Jul 21 2005

No Class In Darfur

Published by at 7:30 am under All General Discussions

What do you expect from murderous thugs – but thuggery?

Secretary of State Condoleezza Rice demanded and received an apology Thursday after Sudanese security guards manhandled staff members and press accompanying her on her journey to the country.

The incidents occurred while Rice was meeting with Sudanese President Omar Hassan Bashir. Sudanese officials shoved U.S. journalists away from the Bashir meeting, grabbed a tape from a reporter and slammed the wooden doors to his palace in their faces.

Some U.S. officials were also blocked for several minutes before the Sudanese agreed to allow Rice and aides in. The media was later allowed to witness briefly the talks.

At one point, NBC’s Andrea Mitchell attempted to ask a question about the killing of innocent civilians in Sudan and was physically pulled away and told there were no questions allowed.

Angered U.S. reporters responded that the press corps with Rice as a “free press,” but were told by a Bashir aide that “it’s not a free press here.”

Jim Wilkinson, a senior adviser to Rice, yelled “stop touching our press.”

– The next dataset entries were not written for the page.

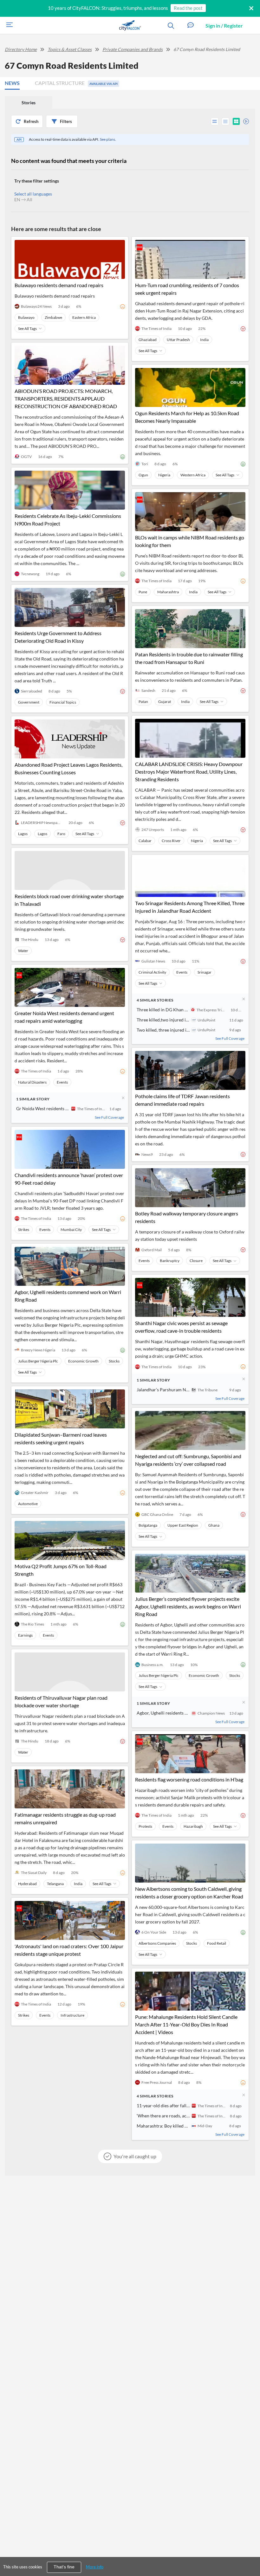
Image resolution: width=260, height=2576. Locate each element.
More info (94, 2566)
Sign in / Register (224, 26)
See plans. (108, 139)
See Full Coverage (109, 1117)
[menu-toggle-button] (8, 25)
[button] (190, 25)
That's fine (64, 2567)
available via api (103, 84)
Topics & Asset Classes (70, 49)
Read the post (188, 8)
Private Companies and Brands (132, 49)
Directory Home (21, 49)
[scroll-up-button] (250, 2552)
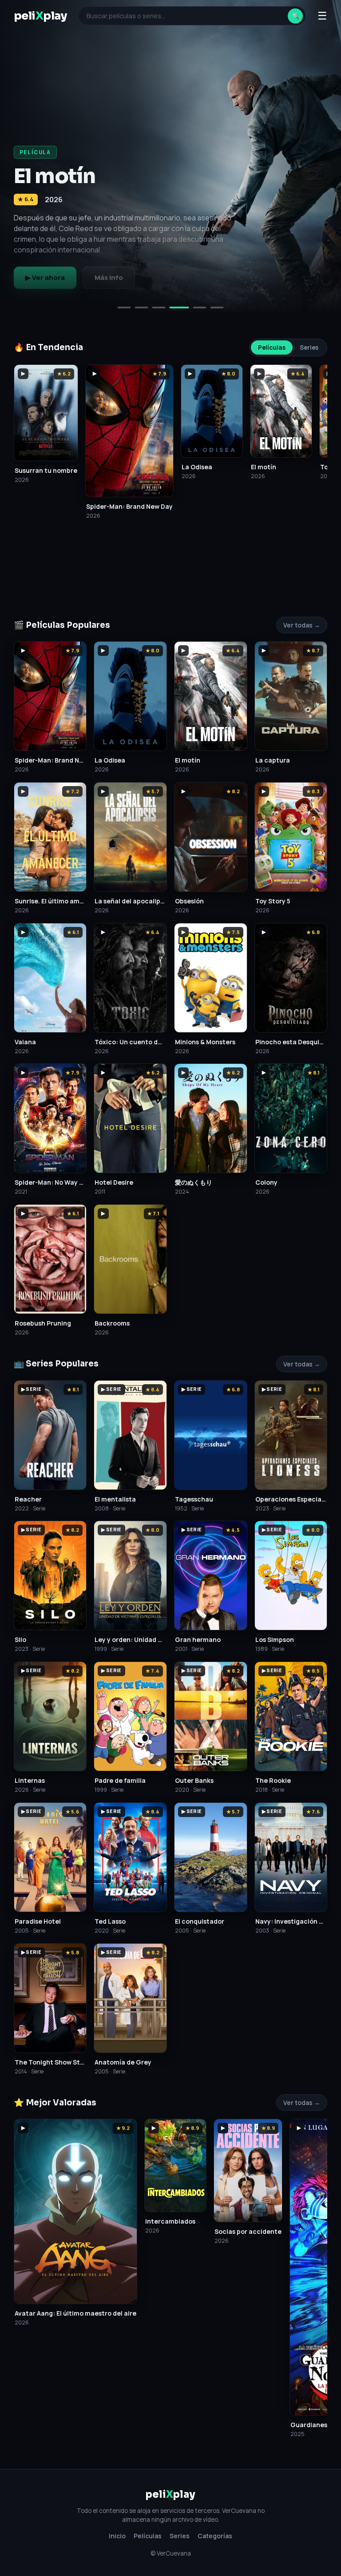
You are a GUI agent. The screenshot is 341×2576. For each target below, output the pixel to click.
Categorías (215, 2536)
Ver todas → (301, 625)
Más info (109, 277)
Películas (271, 347)
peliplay (40, 16)
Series (309, 347)
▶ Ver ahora (45, 277)
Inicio (117, 2536)
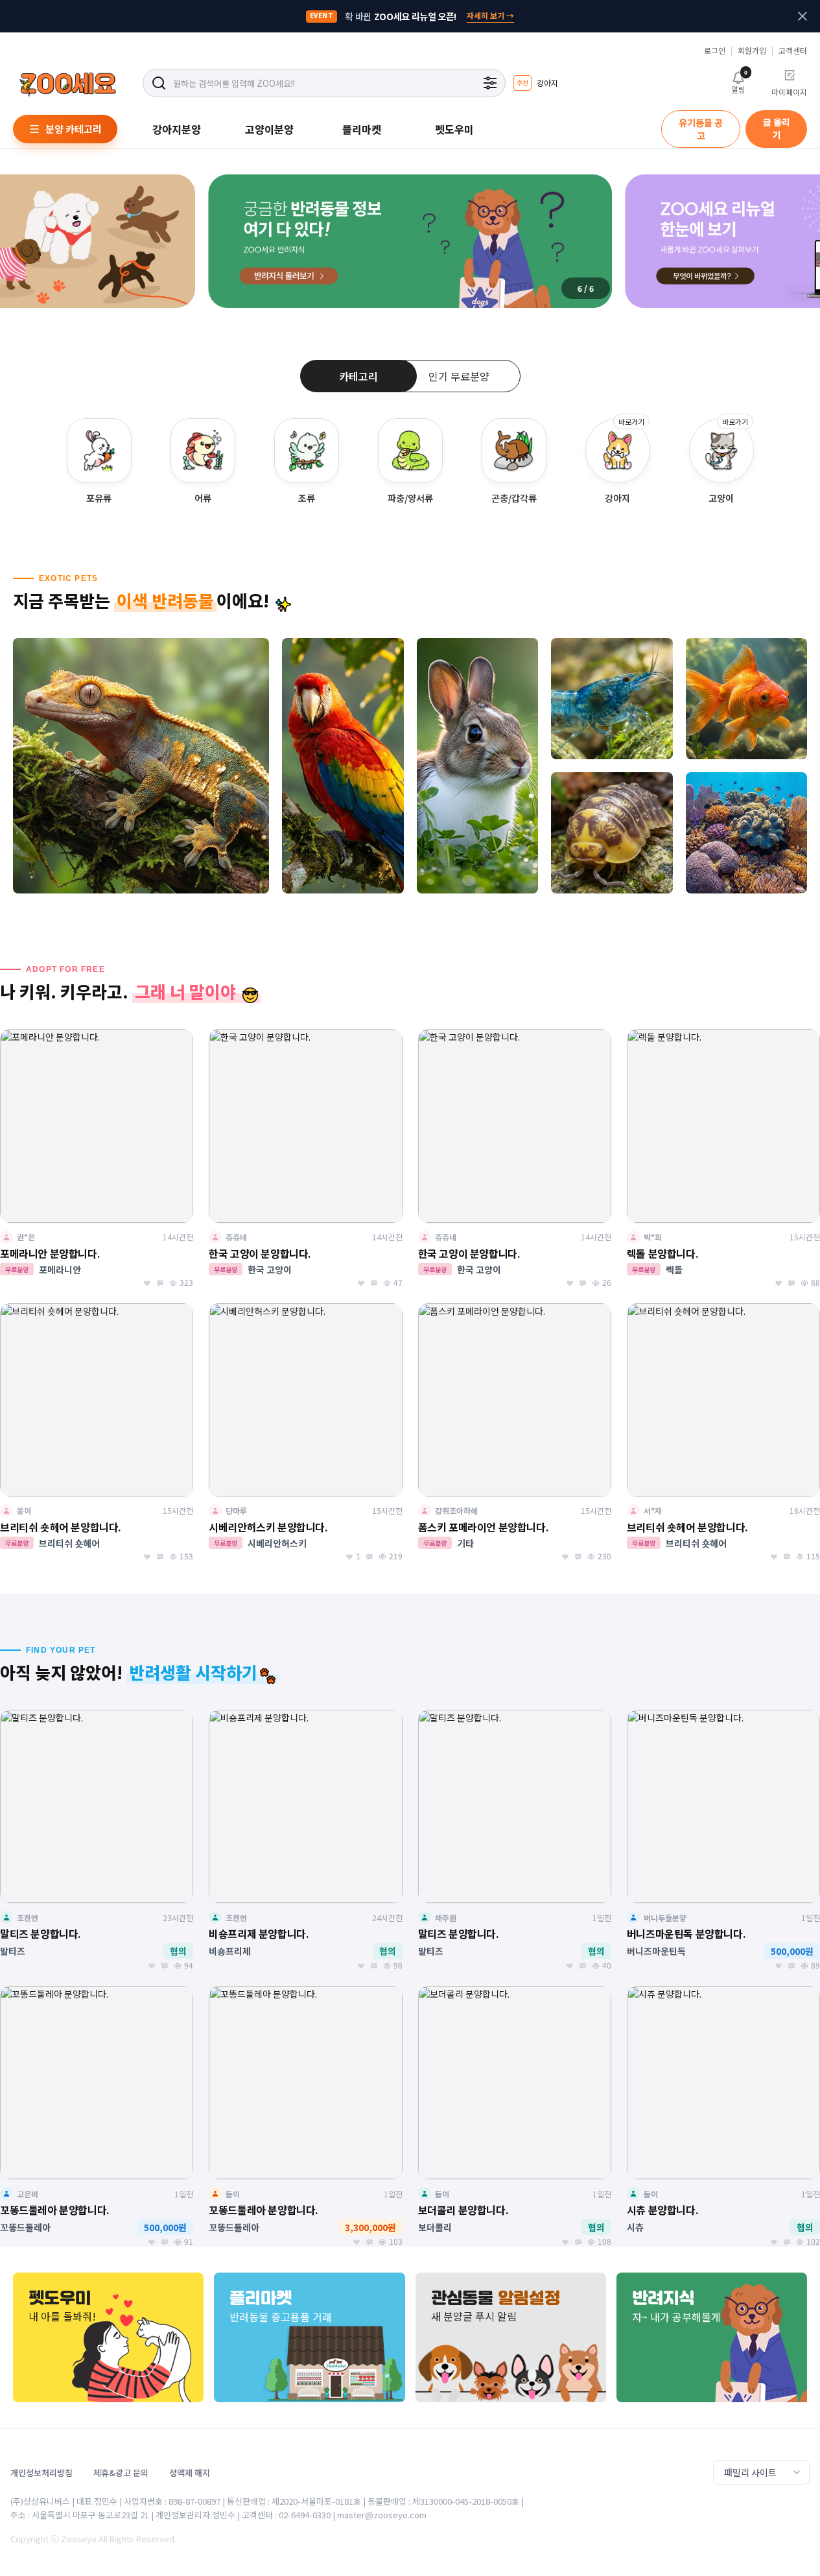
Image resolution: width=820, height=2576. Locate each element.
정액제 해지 (189, 2472)
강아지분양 (176, 129)
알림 (738, 82)
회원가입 (752, 50)
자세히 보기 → (490, 15)
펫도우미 (454, 129)
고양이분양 (269, 129)
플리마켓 (361, 129)
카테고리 (358, 376)
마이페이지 (789, 91)
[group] (535, 81)
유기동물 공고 (701, 129)
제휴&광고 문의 (120, 2472)
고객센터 (793, 50)
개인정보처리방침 (41, 2472)
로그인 (714, 50)
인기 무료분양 (458, 376)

Upon rejoining the press on the plane, Rice expressed anger. “They have no right to manhandle my staff or the press,” she said. “It makes me very angry to be sitting there was the president when kind of thing happens.”

She demanded an apology and was called by Sudan’s foreign minister later, who apologized.

With all due respect to Dr Rice, the apology was not enough. The Sudan is a disasterous example of the bloodthirsty brand of Islam rampaging out of control. Africa needs to be rid of their brand of government. But I am not sure the best path forward. The UN and EU are helpless in these situations. And we are a bit tied down. But international pressure which begins with aid to the victims and maybe includes an embargo of all arms and security related goods (jeeps, etc) would put these animals on notice. We may be civilized and respectful – we are not weak.